The last-gasp win for Wexford, it was said, would mean a much-needed boost for Leinster hurling. Cody, however, wondered what all the talk was about. For him, the suggestion that Leinster hurling was in a start of crisis just didn't add up.
"You had people saying that things weren't going as well in Leinster, and criticising the state of hurling in Wexford, but I don't think they were correct in what they were saying.
"Some teams were not going as well in this championship but to suggest that Leinster hurling is in a state of crisis is wrong.
"A few of these people high in media circles were saying that Limerick were big favourites, and everyone seemed to latch on to that and assume it was correct. Those people seem to just say those things because they are not under any pressure to be accountable or even factual."
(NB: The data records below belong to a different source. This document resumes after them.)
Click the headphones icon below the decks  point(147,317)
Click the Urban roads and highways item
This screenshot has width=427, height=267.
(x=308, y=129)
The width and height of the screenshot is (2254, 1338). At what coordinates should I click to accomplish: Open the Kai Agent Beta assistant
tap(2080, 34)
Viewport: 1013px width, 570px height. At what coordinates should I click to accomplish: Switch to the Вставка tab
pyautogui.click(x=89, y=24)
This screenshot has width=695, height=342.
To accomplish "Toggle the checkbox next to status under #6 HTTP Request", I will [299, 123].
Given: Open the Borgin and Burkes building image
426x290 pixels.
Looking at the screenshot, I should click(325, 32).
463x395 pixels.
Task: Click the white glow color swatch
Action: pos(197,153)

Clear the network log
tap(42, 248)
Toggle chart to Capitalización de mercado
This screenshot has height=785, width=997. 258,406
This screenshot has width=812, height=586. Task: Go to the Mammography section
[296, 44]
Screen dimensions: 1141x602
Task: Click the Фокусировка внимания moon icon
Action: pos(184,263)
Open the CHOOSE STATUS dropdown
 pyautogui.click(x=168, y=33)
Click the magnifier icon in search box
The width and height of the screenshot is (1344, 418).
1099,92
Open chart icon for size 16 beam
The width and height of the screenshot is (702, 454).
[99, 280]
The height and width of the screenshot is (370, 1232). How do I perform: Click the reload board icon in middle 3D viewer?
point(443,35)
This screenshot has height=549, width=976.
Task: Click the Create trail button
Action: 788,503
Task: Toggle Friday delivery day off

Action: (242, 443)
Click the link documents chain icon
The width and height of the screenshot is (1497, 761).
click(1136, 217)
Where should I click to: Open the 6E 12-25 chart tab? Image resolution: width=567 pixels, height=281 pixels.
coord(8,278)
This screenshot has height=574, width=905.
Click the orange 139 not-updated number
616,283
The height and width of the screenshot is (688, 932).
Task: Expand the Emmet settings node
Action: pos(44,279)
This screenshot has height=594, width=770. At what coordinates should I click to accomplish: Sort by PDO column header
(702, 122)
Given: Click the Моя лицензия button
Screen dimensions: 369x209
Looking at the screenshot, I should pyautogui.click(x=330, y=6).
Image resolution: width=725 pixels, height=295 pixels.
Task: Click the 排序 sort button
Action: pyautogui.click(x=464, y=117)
The notion that Kilkenny are miles ahead of the rest of the province - and country - is also something that leaves Cody wondering. If Leinster hurling is in such a state of crisis, then why aren't Kilkenny winning everything? "I don't believe there is this huge gap between Leinster and Munster hurling. You might have five counties in Munster with the chance of winning the title but if Leinster hurling is in a state of crisis, then how come we saw Wexford beat Kilkenny in the under-21 championship?
"We also saw Offaly win the minor and under-21 titles last year. I think it's ridiculous to say Leinster hurling has hit a crisis."
As the situation stands, the All-Ireland championship could produce an All-Leinster final for the third time in four years. If Wexford get past Tipperary, and Kilkenny see off Galway, then, like Offaly-Kilkenny in 1998 and again last year, the final would be a repeat of the preceding Leinster final.
For the time being, though, all Kilkenny's thoughts are focused on Galway. Cody also took the opportunity on Sunday to get a preview of the western challenge but unfortunately, the limited contest didn't reveal much.
"Well, unfortunately, it was no test for Galway," he said. "They brushed them aside quite easily but it was a poor reflection on Derry's breakthrough of the last couple of years. I think it's fair to say that they learnt nothing about themselves and we learnt nothing about them.
"But we've got three weeks now and we will be putting in some very good work. We've had our major share of injuries right now and with a bit of luck we can leave those behind us."
One injury concern that Cody has left behind him is John Power. The influential centre forward missed the Leinster final win over Wexford with a groin injury but has returned to full training in recent weeks.
Having come through a game for his club, John Lockes, at the weekend, Power is back in contention for his starting place.